= Dominus (title) =

Title in Ancient Rome

Dominus is the Latin word for Lord or owner. Dominus was used primarily as an imperial title during the era of the Roman Empire (25 BC – 1453 AD) and was also the Latin title of the feudal, superior and mesne, lords. Dominus was also used as an
ecclesiastical and academic title during that
time. The ecclesiastical title was translated from the French seigneur into English as sir, making it a common prefix for parsons before the Reformation. This is evident by the character's name
Sir Hugh Evans in Shakespeare's Merry Wives of Windsor. The title Dominus is still used in modern times for those with a Bachelor of Arts degree.

The shortened form for Dominus – Dom – has remained in use in modern times as a prefix of honor for ecclesiastics of the Catholic Church, and members of religious orders, especially for those of the monastic Order of Saint Benedict, the Benedictines, who have professed perpetual religious vows. The Spanish equivalents of Doña and the French equivalent of Dame are given to nuns of the Benedictine order.

Many romance languages use some form of the honorific Don, which derives from this term. Further, the Romanian word for God, Dumnezeu, derives from this title through the Latin phrase "Domine Deus." (Lord God)
The Basque language uses jaundone (from Basque jaun, "lord", and Romance dom'ne) and done as a prefix for the names of some saints as in jaundone Jakue, "St. James" and Donostia (the city of San Sebastián).

== Etymology ==

The term derives from the Proto-Italic *dom-o/u-no- meaning "[he] of the house," ultimately relating to the Proto-Indo-European root *dem- meaning "to build," through domus (house); hence, the dominus is the lord and ruler of the house.

== Roman imperial use ==

The basic Roman-era meaning of dominus was "an owner", including the owner of a house or enslaved persons. When used to address a person (as domine in the vocative case), the word had a different meaning: it is not known to have been used by enslaved persons to address their masters, but is attested as a flattering address to lovers, and as a flattering or respectful address to family members or others.
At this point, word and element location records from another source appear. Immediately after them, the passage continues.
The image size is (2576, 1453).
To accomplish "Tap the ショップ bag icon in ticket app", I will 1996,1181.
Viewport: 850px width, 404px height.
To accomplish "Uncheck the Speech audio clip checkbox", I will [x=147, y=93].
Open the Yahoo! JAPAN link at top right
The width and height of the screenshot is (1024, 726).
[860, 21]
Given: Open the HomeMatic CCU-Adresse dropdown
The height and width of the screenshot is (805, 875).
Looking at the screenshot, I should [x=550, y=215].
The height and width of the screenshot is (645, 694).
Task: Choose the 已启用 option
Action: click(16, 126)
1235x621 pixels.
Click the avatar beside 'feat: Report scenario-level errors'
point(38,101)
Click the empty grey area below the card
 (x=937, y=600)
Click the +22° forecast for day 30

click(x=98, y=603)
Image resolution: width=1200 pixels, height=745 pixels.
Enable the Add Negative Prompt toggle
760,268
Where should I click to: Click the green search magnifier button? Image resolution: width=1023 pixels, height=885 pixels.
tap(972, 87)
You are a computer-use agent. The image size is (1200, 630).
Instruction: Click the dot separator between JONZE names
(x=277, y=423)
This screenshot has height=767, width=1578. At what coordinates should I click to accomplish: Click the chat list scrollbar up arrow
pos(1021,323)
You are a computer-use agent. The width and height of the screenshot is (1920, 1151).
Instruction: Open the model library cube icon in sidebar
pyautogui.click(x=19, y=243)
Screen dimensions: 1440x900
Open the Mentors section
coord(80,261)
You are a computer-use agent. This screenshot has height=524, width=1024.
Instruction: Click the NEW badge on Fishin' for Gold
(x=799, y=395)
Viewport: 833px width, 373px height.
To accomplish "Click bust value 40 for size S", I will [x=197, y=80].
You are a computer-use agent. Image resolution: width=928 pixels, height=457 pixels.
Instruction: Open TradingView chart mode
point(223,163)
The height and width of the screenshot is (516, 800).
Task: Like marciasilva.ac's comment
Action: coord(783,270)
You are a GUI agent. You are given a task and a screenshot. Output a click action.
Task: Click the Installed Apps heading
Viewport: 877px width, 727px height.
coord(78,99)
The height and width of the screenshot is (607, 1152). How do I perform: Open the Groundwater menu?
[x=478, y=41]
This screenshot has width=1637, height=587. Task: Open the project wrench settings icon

During the Principate, dominus could be used in a polite or flattering manner for emperors, but this was controversial because of the possible implication of enslavement. Augustus actively discouraged the practice, and Tiberius in particular is said to have reviled it as sycophancy. Domitian encouraged its use, but none of the emperors used the term in any semi-official capacity until the reign of Aurelian in AD 274, where coins were issued bearing the inscription deus et dominus natus.

However, under Diocletian the term dominus was adopted as part of the emperor's official titulature, forming part of Diocletian's radical reforms. It's from this use that the term Dominate is sometimes used to refer to the period of Roman history beginning with the reign of Diocletian.

== English use ==

The feminine form Domina was a title formerly given to noble ladies who held a barony in their own right in old English Law. Many female honorifics used in modern English trace their roots back to this title, through the Anglo-French and still extant in modern French, dame and madame. The most common are madam and its contracted form ma'am. Another notable example is Dame, a more narrow equivalent to Sir used for recipients of chivalric honors. (Damehood being the equivalent to the male knighthood.)

Cambridge University continues to use both Dominus and Domina, abbreviated as Dnus. or Ds and Dna. or Da respectively, for those who have achieved a BA, and its derived term Don continues to see use in reference to professors, lecturers, and fellows at Oxford and Cambridge.